Members of the UN Nutrition Secretariat joined others from the SUN GSS to organize a CFS 48 side event on Shaping the future of the food systems for the youth, with the youth, where Pierre Momcilovic from the Fill the Nutrient Gap team at WFP participated as a panelist stressing the importance of good nutrition during adolescence. Youth activist, Lana Weidgenant, who serves as the Vice-Chair of FSS Action Track 2 on Shifting to Sustainable Consumption Patterns, was part of a dynamic panel that discussed livestock-derived foods in the context of sustainable healthy diets, during a recent UN Nutrition webinar, held as part of the WHO Health Talks week. Her intervention was crucial in acknowledging regional differences in this complex issue and highlighting that the overconsumption of meat and dairy in industrialized countries is contributing to climate, biodiversity and health crises. She also urged for large-scale action, such as incorporating environmental sustainability considerations into national dietary recommendations, aligning food that is served in public institutions with those recommendations, reforming government subsidies and ensuring a just transition so that farmers are not left behind.
Knowledge management and learning to catalyse progress
This third phase of the SUN Movement is also an opportunity to learn from prior experiences and promote peer learning. With knowledge management (KM) firmly engrained in UN Nutrition’s core functions, UN Nutrition is playing a large role in this sphere. This starts with UN Nutrition’s efforts in thought leadership, encompassing a range of activities such as the release of new discussion papers that pool technical expertise from the agencies.

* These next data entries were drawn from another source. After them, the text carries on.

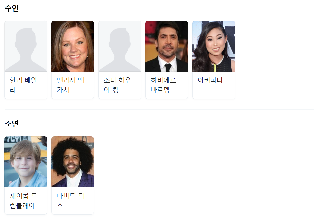Click the name 제이콥 트렘블레이
The image size is (319, 220).
[23, 201]
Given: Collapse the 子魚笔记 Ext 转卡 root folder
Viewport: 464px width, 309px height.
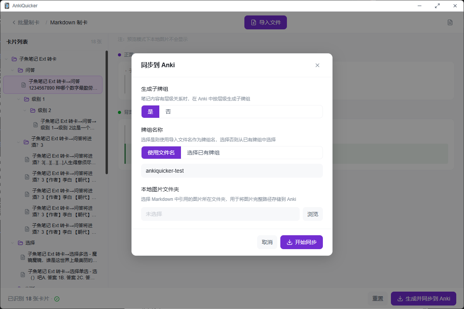Looking at the screenshot, I should click(7, 59).
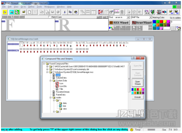This screenshot has height=133, width=182.
Task: Click the green help question mark icon
Action: pos(174,7)
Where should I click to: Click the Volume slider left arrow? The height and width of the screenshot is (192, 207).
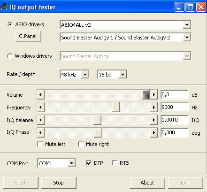pyautogui.click(x=41, y=94)
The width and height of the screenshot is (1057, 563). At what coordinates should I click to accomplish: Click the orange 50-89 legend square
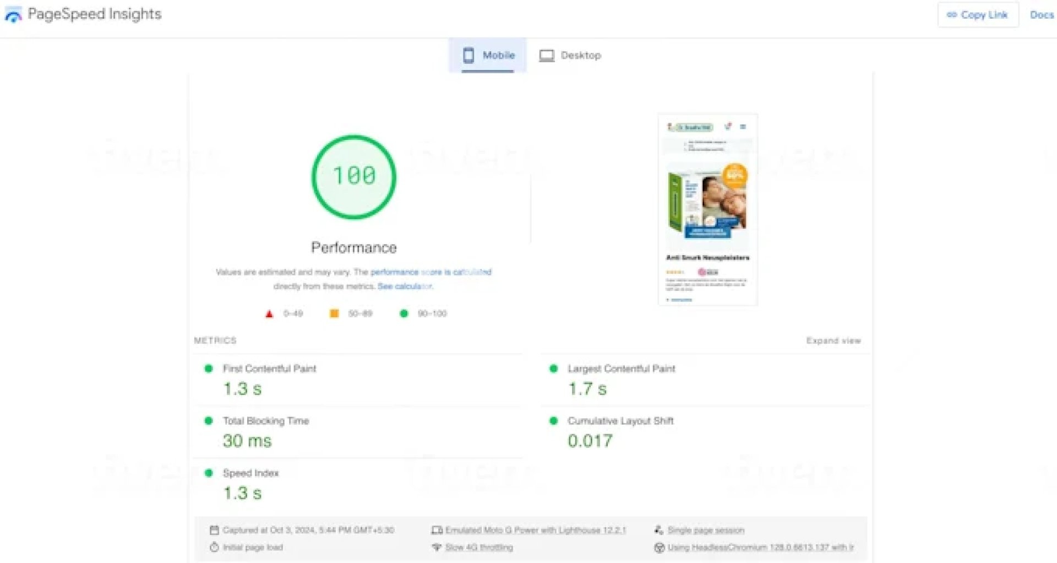334,313
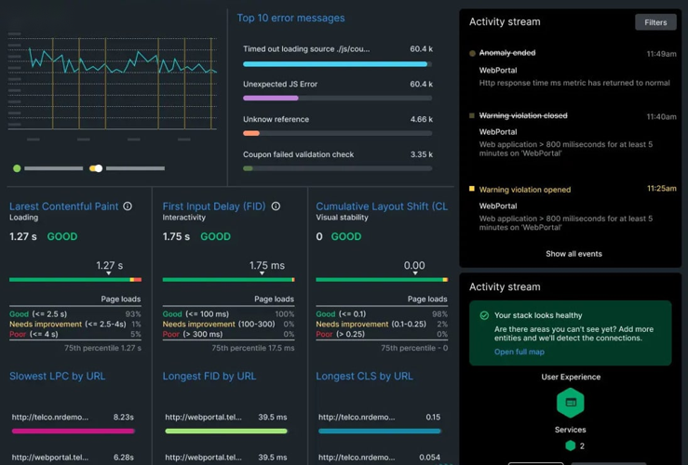The width and height of the screenshot is (688, 465).
Task: Open the Filters button in Activity stream
Action: (x=655, y=22)
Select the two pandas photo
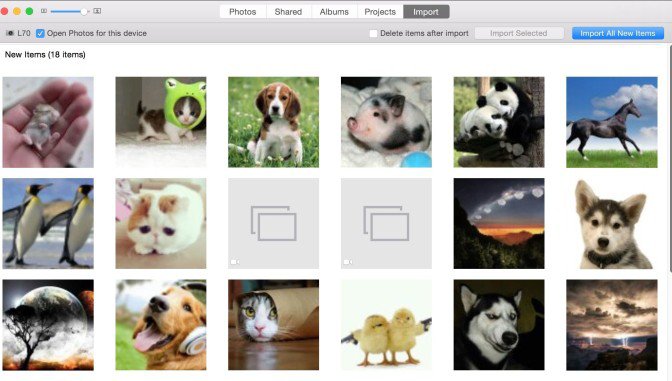This screenshot has width=672, height=381. (499, 122)
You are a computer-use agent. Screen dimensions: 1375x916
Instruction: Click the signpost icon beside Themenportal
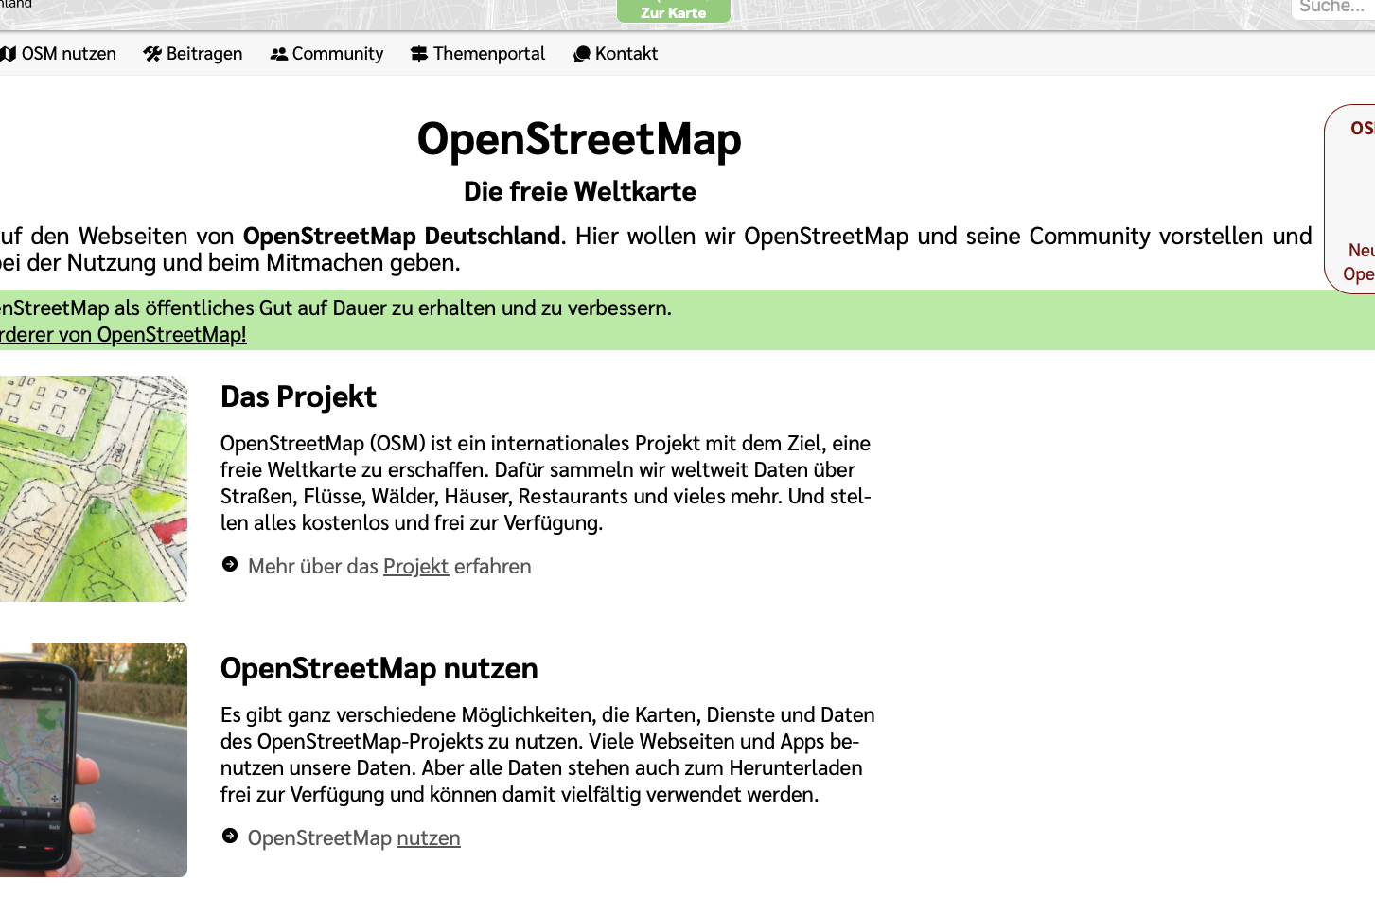point(419,54)
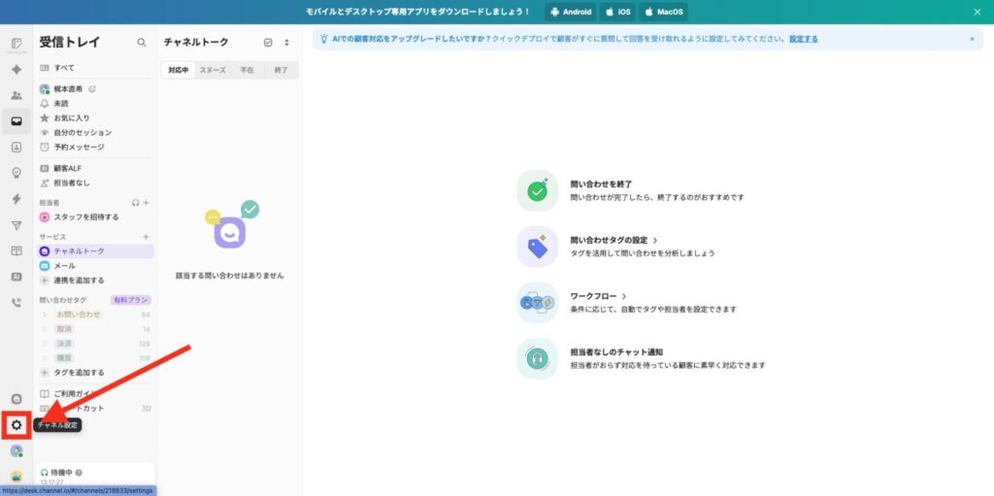Switch to the 終了 tab
The height and width of the screenshot is (496, 994).
282,70
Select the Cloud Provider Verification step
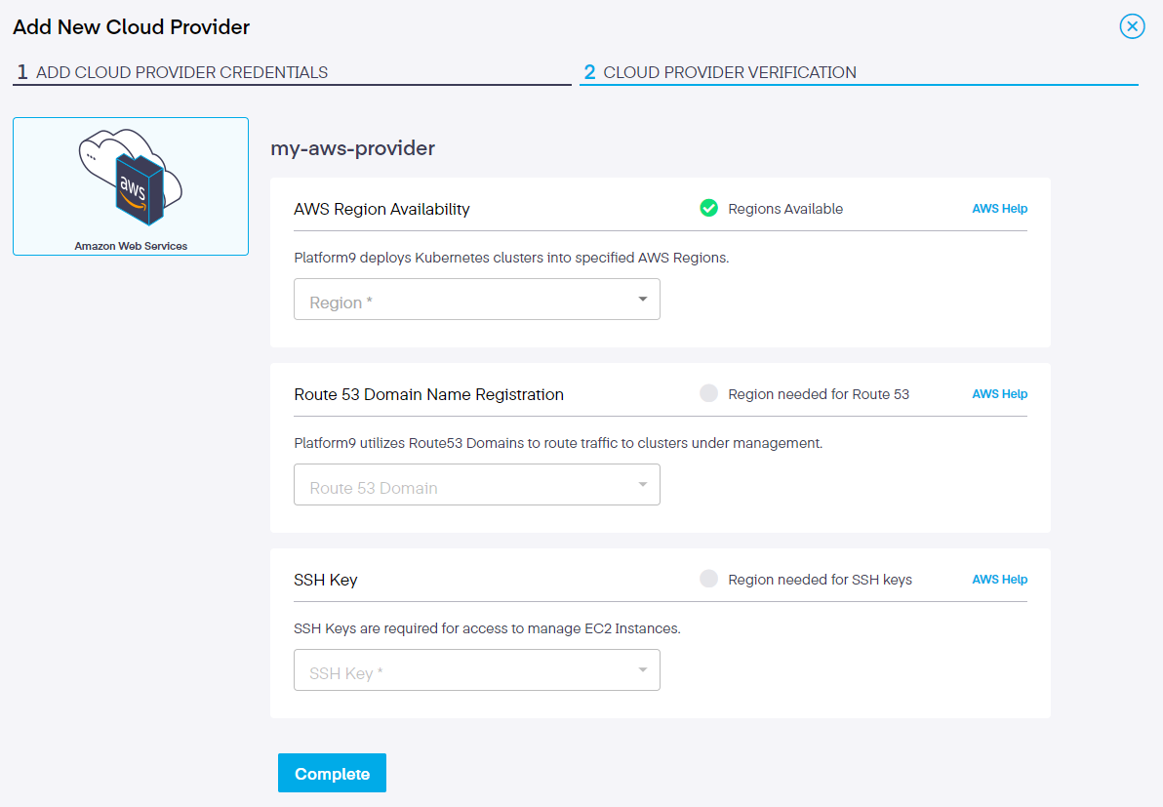Screen dimensions: 1163x807 click(730, 72)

In May, the UN Nutrition Secretariat launched a discussion paper on The role of aquatic foods in sustainable healthy diets followed by one on Livestock-derived foods and sustainable healthy diets, released in June. In addition, it has also recently established an editorial board to steer work on the new UN Nutrition Journal and is taking complementary measures to increase access to articles co-authored by UN colleagues from members agencies that have been published in other peer-reviewed journals. Its ‘interview corner’ will soon be debuted in the UN Nutrition newsletter where UN colleagues around the world will have the opportunity to share their perspectives for a vibrant learning exchange, helping to enhance feedback loops between the country and global levels. Of course, these activities are backed by a series of learning initiatives conducted through the member agencies, such as the partnership between FAO’s e-learning academy and SUN.
Looking ahead
UN Nutrition is stepping up and pushing forward, after its careful first steps during the first semester. Its commitment to deliver as one, speak with one UN voice for nutrition and determination to succeed will help it rise to the complex challenges of today’s world from climate change to the COVID-19 pandemic. In addition to contributing to a fruitful third phase of the SUN Movement, UN Nutrition will bring together the technical expertise of its member agencies, encourage increased uptake of global guidance, advocate for nutrition at all levels, build a joint UN narrative around emerging issues, help cross-fertilize learning among countries and bring their insights to global process and bolster collective action for nutrition to deliver the 2030 Agenda. Every step counts.